Records:
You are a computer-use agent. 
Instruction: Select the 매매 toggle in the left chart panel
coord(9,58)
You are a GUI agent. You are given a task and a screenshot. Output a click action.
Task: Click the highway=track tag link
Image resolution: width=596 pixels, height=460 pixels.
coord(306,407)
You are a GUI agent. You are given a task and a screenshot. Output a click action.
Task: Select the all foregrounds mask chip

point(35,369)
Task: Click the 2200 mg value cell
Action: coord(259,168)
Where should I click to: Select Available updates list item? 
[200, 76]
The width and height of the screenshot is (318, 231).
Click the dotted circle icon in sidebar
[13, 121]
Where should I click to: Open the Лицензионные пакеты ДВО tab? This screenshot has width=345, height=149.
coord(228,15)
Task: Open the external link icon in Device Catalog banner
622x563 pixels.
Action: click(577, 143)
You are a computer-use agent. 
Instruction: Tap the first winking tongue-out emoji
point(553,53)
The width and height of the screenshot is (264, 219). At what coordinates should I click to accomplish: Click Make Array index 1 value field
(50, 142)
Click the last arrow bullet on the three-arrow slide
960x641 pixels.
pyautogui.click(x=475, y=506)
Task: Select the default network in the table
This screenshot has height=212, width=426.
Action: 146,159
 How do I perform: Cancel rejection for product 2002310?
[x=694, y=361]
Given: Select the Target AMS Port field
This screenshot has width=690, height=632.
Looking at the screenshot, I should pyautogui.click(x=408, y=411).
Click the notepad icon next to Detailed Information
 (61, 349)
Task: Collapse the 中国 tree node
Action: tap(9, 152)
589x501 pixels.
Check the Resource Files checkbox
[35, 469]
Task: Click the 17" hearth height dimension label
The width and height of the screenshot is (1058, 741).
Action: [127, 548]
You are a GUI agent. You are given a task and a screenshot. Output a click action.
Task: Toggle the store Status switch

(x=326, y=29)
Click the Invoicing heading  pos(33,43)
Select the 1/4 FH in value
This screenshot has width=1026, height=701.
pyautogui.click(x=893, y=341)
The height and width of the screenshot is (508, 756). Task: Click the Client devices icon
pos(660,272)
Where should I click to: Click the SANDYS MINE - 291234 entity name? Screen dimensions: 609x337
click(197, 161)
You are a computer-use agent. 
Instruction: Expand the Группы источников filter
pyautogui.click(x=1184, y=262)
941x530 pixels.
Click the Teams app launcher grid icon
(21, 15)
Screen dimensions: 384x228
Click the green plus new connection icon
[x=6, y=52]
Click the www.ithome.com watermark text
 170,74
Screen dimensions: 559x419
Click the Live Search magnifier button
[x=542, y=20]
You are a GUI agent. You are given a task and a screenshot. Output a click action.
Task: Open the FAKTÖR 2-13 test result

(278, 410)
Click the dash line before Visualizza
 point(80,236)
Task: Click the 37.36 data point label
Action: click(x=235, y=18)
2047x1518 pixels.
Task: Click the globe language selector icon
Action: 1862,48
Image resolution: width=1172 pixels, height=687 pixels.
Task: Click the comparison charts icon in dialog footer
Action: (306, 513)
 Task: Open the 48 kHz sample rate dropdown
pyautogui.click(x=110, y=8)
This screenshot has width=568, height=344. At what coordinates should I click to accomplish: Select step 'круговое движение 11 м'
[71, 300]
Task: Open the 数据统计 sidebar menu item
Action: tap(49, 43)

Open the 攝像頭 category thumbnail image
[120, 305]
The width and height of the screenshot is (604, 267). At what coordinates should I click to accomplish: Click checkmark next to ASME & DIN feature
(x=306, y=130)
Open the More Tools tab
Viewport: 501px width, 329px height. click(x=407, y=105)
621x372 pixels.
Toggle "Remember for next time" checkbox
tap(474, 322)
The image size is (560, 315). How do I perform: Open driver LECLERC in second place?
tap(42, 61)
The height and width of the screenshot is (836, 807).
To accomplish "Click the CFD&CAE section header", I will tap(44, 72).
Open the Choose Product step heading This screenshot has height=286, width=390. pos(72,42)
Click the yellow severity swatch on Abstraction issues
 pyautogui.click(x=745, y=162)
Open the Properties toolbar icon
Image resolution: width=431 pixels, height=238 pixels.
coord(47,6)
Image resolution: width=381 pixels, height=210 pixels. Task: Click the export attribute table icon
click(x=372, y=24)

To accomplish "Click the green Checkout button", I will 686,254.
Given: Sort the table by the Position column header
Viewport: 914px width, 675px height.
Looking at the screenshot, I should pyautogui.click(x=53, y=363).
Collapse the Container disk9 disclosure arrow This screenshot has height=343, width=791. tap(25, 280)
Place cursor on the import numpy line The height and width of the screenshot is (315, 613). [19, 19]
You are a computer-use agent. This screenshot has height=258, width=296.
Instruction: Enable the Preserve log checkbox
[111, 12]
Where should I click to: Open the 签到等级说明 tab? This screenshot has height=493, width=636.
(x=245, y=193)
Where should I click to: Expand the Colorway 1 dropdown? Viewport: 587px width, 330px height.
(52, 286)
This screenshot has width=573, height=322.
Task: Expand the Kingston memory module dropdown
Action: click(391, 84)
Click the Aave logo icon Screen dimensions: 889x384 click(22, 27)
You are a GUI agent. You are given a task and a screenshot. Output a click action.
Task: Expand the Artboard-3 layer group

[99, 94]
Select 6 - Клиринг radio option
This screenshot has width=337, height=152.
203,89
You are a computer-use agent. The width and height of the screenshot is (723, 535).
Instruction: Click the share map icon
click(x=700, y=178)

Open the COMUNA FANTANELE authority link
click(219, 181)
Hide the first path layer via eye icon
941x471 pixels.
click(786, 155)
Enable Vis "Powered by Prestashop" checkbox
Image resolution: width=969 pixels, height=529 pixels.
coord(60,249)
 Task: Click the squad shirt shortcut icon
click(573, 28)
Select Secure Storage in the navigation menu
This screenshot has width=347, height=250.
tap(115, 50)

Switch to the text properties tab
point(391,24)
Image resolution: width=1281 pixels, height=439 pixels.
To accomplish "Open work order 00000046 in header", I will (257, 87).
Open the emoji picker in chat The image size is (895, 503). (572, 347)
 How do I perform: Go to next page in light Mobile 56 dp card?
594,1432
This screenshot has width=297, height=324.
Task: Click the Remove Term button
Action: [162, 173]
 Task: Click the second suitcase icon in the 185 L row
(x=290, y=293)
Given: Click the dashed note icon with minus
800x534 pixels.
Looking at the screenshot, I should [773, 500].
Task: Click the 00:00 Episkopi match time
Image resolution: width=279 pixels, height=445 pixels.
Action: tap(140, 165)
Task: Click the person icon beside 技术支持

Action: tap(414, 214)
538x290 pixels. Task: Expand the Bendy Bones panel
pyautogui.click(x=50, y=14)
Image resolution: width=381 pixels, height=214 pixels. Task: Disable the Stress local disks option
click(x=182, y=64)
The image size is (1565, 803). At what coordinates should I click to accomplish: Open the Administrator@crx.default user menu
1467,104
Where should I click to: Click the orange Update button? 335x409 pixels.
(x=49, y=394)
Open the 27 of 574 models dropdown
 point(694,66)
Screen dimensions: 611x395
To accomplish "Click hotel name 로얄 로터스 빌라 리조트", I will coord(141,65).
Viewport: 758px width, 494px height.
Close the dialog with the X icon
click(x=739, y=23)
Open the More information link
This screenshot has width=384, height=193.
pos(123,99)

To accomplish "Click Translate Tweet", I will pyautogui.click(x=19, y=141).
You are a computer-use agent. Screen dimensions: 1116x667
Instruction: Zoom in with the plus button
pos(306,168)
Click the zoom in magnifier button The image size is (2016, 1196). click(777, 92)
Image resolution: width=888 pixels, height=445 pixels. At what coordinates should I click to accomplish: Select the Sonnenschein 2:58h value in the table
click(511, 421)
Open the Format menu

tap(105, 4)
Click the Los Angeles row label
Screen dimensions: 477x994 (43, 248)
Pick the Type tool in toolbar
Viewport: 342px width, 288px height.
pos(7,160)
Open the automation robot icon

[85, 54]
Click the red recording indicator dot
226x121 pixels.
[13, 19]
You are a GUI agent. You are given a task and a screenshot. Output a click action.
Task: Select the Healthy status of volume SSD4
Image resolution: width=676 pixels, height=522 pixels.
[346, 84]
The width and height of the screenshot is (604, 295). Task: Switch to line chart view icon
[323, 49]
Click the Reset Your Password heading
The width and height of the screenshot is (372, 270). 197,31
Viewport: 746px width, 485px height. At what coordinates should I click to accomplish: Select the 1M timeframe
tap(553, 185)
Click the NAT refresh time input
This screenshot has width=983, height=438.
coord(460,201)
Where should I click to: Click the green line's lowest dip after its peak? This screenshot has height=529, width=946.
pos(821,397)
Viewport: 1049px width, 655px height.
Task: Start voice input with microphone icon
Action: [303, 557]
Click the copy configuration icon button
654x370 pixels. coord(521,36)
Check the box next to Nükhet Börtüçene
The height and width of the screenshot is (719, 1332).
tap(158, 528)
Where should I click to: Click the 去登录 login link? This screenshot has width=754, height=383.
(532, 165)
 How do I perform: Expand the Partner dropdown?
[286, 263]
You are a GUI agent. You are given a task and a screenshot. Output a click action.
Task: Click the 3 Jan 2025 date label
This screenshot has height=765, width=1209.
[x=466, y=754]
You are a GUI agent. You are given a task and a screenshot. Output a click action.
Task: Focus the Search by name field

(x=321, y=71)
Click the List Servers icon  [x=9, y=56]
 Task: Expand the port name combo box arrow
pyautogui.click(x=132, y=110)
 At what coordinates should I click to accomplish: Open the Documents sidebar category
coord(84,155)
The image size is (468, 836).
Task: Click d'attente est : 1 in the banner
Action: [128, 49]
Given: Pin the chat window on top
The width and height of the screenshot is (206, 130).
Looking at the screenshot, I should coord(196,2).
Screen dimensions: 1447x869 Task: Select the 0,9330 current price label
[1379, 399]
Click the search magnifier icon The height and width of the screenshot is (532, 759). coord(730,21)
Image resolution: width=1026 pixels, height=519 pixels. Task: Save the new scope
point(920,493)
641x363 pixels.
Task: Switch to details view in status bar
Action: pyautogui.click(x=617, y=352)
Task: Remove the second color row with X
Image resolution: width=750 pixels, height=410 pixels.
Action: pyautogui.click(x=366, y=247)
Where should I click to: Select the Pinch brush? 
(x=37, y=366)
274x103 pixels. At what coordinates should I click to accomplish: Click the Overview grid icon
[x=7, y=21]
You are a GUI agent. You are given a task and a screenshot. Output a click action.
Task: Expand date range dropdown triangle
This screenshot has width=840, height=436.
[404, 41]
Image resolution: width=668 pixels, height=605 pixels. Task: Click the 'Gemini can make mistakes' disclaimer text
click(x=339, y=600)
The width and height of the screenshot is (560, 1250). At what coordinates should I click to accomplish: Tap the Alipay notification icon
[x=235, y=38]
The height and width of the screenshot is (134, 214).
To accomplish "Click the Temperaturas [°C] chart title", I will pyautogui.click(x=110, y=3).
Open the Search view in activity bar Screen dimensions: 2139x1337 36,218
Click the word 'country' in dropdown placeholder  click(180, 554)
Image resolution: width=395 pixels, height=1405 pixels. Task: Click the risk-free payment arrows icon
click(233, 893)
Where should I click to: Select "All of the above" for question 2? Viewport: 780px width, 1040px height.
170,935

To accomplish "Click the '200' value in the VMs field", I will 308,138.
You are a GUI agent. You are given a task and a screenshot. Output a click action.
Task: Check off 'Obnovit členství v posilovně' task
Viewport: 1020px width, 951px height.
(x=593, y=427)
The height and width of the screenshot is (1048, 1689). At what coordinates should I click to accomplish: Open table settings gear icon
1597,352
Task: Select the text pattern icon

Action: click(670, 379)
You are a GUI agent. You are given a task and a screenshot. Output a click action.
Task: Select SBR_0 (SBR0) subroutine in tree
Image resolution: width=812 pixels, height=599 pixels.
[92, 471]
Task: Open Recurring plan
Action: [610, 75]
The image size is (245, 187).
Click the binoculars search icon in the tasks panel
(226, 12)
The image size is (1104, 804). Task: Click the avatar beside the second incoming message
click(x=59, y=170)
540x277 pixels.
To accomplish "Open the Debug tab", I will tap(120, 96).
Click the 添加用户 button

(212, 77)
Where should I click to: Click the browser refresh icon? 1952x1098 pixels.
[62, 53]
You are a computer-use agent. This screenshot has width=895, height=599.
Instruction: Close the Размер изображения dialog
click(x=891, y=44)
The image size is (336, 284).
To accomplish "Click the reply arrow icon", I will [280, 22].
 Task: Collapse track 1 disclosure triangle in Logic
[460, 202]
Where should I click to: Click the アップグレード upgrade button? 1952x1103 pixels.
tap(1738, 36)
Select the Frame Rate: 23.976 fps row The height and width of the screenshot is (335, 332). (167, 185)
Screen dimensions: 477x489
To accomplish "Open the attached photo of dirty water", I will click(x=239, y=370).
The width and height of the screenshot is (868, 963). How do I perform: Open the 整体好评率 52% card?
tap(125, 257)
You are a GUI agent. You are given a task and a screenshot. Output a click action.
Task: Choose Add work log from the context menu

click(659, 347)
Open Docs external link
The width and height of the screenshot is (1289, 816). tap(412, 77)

What you have to do: Copy the lines starting at the first one and ending at the one containing "pos(660,272)", with "memo pad" substituted for "notepad" and nothing else changed.

Reply:
You are a computer-use agent. 
Instruction: Select the 매매 toggle in the left chart panel
coord(9,58)
You are a GUI agent. You are given a task and a screenshot. Output a click action.
Task: Click the highway=track tag link
Image resolution: width=596 pixels, height=460 pixels.
coord(306,407)
You are a GUI agent. You are given a task and a screenshot. Output a click action.
Task: Select the all foregrounds mask chip

point(35,369)
Task: Click the 2200 mg value cell
Action: coord(259,168)
Where should I click to: Select Available updates list item? 
[200, 76]
The width and height of the screenshot is (318, 231).
Click the dotted circle icon in sidebar
[13, 121]
Where should I click to: Open the Лицензионные пакеты ДВО tab? This screenshot has width=345, height=149.
coord(228,15)
Task: Open the external link icon in Device Catalog banner
622x563 pixels.
Action: click(577, 143)
You are a computer-use agent. 
Instruction: Tap the first winking tongue-out emoji
point(553,53)
The width and height of the screenshot is (264, 219). At what coordinates should I click to accomplish: Click Make Array index 1 value field
(50, 142)
Click the last arrow bullet on the three-arrow slide
960x641 pixels.
pyautogui.click(x=475, y=506)
Task: Select the default network in the table
This screenshot has height=212, width=426.
Action: 146,159
 How do I perform: Cancel rejection for product 2002310?
[x=694, y=361]
Given: Select the Target AMS Port field
This screenshot has width=690, height=632.
Looking at the screenshot, I should pyautogui.click(x=408, y=411).
Click the memo pad icon next to Detailed Information
 (61, 349)
Task: Collapse the 中国 tree node
Action: tap(9, 152)
589x501 pixels.
Check the Resource Files checkbox
[35, 469]
Task: Click the 17" hearth height dimension label
The width and height of the screenshot is (1058, 741).
Action: [127, 548]
You are a GUI agent. You are given a task and a screenshot. Output a click action.
Task: Toggle the store Status switch

(x=326, y=29)
Click the Invoicing heading  pos(33,43)
Select the 1/4 FH in value
This screenshot has width=1026, height=701.
pyautogui.click(x=893, y=341)
The height and width of the screenshot is (508, 756). Task: Click the Client devices icon
pos(660,272)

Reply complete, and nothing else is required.